(Exercise) Select from the data all lines with the word "agent".

(Information provided)

—————

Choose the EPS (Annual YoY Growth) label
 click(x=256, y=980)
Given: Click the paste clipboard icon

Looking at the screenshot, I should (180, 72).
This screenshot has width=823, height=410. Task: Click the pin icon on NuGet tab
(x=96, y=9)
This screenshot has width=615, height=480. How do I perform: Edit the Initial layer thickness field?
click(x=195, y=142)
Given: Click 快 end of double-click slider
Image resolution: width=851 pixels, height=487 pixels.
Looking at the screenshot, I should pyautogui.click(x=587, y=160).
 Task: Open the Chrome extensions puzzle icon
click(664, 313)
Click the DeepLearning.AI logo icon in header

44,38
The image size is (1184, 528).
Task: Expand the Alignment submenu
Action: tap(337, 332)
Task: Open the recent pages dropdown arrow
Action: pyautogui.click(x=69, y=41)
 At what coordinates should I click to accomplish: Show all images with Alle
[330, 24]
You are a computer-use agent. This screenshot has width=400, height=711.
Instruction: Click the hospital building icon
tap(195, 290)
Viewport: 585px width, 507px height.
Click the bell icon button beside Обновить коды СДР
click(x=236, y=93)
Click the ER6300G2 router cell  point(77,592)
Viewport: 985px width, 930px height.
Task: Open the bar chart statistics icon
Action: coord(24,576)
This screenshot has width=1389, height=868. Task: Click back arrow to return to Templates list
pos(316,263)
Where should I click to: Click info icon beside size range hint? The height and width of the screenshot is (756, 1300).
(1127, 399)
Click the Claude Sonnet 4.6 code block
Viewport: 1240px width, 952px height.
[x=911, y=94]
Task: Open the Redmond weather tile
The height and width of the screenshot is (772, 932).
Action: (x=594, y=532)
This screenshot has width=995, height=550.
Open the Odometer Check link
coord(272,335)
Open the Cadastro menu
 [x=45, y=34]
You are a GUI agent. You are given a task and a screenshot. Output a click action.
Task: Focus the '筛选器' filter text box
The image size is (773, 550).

—————

(Expected output)
You are a computer-use agent. This screenshot has width=400, height=711.
You are a GUI agent. You are given a task and a screenshot. Output a click action.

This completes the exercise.